I am now President Emerita and Professor Emerita of Chicago Theological Seminary. I taught Theology for 20 years and was President for 10 years. I have now taken up fiction writing which is basically presenting theological themes in the form of murder mysteries. The photo (at left) is from my speech to the graduates my last semester at CTS. 

Sat Tara Kaur Khalsa ’70

My interest in comparative religion has always been more personal than scholarly, so the study of religion was an integral part of my spiritual quest. For example, it provided me with an understanding of how religions evolved and were influenced by their cultural contexts. It raised questions about how to balance critical thinking and devotion as a practitioner. It explored questions such as whether one learns more from being “objective”/outside of a religion, or from being immersed in it to directly experience it.

At Smith, I began meditating at a Zen Buddhist gathering, sponsored by J.J. Wilson, of Smith’s English department.  After graduating I traveled around California (then a hotbed of New Age practices) meeting various teachers, visiting spiritual communities, trying out a number of practices.  My education at Smith provided me with a cognitive guidance to assess what I was encountering and experiencing.

Then, in 1972, I fell in love with the Sikh path and started practicing Kundalini Yoga.

I began serving in a ministerial capacity in 1979 and was officially ordained in 1981 as a minister of Sikh Dharma.  I was co-head of a live-in spiritual community, organized meditation courses, taught yoga, and incorporated spiritual principles into my private practice psychotherapy.

Renée Levine Melammed ’73

I’ve been a professor of Jewish History at the Schechter Institute of Jewish Studies in Jerusalem. My fields are Iberian Jewry, the conversos and crypto-Jews and medieval Mediterranean society, with an emphasis on women's lives. This term I’ve been at the Institute for Advanced Study at Princeton as a visitor (having been a member ten years ago) and worked on women's letters and petitions found in the Cairo Geniza (a storehouse from the 10th-13th  centuries). Hopefully this will appear as a book next year. I’m still teaching part-time and edit the gender and Jewish women's journal Nashim (Indiana University Press).

Tracy Rubin ’77

I have been leading adult Bible study at Christ Episcopal Church in Needham, MA for 11 years which has been incredibly rewarding. This month our priest asked me to give a sermon, something I’ve never done before.  The reading for that day was Acts 2:22-28 which has a passage that could be interpreted as anti-Semitic.  Being a Christian whose husband was Jewish and having raised my children in that faith, I thought I had a unique perspective.  The sermon was well received and people were appreciative that I broached the subject.  I would encourage others who feel so compelled to raise the topic, as well as any kind of injustice, and speak out.  It just might make a difference. 

Emily Knox ’98

I recently published Foundations of Intellectual Freedom (ALA Neal-Schumann) (book cover image, at right). It won the Eli M. Oboloer Award for best work in the area of intellectual freedom. 

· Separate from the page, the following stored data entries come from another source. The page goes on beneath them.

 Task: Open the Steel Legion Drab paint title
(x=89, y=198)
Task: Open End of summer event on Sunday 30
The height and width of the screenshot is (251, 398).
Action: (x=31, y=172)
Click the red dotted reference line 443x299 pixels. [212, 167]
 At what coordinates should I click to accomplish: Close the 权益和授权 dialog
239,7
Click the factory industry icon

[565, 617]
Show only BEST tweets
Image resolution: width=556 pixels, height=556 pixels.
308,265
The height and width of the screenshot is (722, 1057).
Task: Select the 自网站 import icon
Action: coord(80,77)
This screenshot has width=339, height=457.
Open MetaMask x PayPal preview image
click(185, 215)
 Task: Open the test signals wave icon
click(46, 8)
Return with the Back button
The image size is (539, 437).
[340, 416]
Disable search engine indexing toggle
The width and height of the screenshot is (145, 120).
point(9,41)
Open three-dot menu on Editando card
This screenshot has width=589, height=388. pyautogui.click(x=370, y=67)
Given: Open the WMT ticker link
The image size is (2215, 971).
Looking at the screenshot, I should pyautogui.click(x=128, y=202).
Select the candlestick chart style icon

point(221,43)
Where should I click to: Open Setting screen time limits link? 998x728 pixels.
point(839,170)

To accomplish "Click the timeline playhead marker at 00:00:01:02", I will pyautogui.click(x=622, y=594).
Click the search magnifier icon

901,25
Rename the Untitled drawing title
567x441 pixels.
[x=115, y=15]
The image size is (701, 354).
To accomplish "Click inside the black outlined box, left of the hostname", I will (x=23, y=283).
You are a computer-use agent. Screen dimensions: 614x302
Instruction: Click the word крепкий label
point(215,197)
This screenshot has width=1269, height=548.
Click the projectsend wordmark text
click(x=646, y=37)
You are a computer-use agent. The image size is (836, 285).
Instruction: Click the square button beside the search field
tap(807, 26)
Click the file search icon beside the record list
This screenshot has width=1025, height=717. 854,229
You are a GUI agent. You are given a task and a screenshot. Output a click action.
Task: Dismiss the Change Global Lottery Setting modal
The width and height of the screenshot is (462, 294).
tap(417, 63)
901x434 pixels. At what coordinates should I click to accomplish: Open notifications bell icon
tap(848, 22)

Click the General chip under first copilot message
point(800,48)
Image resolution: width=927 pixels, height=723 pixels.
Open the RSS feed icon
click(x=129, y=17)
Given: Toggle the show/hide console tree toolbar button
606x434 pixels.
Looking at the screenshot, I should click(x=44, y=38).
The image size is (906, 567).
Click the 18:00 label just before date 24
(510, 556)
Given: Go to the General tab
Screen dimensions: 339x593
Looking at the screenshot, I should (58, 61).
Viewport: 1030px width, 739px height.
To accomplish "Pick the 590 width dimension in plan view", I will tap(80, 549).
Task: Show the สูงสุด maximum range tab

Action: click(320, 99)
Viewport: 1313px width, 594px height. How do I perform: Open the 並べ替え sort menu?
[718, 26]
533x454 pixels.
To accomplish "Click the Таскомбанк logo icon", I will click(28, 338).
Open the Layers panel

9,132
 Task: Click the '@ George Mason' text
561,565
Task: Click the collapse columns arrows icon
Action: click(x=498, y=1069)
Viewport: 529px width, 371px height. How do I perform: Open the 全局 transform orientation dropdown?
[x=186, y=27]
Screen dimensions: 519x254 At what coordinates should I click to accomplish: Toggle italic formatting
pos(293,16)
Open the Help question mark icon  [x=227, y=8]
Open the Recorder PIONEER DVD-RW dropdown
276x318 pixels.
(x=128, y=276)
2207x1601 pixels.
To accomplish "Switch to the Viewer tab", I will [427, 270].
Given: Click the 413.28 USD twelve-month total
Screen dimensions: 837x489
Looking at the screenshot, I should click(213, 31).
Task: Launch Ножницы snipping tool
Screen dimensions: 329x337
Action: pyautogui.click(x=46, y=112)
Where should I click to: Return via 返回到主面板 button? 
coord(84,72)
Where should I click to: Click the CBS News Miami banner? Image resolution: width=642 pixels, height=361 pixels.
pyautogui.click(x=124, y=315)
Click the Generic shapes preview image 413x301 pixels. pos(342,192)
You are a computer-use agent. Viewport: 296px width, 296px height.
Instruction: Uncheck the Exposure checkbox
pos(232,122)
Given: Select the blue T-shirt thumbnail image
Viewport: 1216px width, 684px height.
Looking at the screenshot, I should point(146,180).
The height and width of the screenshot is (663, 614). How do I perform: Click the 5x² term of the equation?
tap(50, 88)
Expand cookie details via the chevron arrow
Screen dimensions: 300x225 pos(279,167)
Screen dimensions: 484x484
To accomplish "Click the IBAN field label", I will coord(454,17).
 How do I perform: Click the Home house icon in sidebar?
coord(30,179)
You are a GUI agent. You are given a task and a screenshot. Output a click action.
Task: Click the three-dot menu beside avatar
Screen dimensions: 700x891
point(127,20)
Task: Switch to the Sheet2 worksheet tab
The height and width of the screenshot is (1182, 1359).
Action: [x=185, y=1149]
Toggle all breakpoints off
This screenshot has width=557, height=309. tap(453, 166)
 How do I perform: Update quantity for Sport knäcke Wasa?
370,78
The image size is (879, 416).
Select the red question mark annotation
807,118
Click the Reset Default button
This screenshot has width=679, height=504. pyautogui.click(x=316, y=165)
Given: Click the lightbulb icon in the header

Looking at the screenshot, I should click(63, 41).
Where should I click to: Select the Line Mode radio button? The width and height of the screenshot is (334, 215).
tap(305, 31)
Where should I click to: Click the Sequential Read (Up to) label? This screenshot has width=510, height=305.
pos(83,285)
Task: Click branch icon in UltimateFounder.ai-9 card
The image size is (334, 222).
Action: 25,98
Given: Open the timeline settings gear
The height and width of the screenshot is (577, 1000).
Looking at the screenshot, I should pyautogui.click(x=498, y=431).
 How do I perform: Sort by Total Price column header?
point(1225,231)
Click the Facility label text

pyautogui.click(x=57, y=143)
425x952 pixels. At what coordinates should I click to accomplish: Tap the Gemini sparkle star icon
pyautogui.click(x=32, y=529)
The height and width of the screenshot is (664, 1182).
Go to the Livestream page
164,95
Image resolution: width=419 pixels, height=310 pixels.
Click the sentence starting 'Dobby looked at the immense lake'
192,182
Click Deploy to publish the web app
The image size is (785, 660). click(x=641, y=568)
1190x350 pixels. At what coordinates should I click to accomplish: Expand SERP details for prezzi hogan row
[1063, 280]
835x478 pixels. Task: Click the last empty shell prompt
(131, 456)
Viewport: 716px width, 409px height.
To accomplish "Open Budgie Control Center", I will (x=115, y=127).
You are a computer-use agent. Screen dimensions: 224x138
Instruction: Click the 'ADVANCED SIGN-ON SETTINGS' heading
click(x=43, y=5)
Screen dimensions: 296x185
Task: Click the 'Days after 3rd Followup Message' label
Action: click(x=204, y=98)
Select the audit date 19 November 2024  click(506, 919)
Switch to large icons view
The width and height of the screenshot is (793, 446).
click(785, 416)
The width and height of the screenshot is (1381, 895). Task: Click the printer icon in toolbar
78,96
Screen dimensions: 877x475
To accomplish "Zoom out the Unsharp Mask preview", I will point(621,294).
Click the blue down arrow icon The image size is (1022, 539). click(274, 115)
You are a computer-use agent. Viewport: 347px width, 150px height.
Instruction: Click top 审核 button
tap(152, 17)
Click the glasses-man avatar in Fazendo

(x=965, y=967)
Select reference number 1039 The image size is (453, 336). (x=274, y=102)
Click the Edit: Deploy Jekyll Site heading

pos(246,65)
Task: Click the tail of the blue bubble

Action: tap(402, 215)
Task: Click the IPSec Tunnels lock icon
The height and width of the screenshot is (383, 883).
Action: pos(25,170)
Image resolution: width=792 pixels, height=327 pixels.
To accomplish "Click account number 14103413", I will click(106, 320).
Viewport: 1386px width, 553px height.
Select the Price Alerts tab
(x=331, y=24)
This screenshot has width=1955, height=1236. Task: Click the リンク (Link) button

Katherine Scott-Kirschner ’14

I have two exciting updates to share! I celebrated her fifth ordination anniversary with the PC(USA) on June 5, 2023. My husband Donald and I also welcomed our first child (a daughter) on March 31, 2023. I’m overjoyed at the addition in our lives and can't wait to bring my daughter to Smith for the first time for her 10th reunion next year!

Nevia Selmon ’22

I am currently working in the Religious Studies and Philosophy department, teaching courses on the five major world religions, at The Hill School. Next year I will be attending Harvard Divinity School to pursue a master of theological studies in comparative religious studies.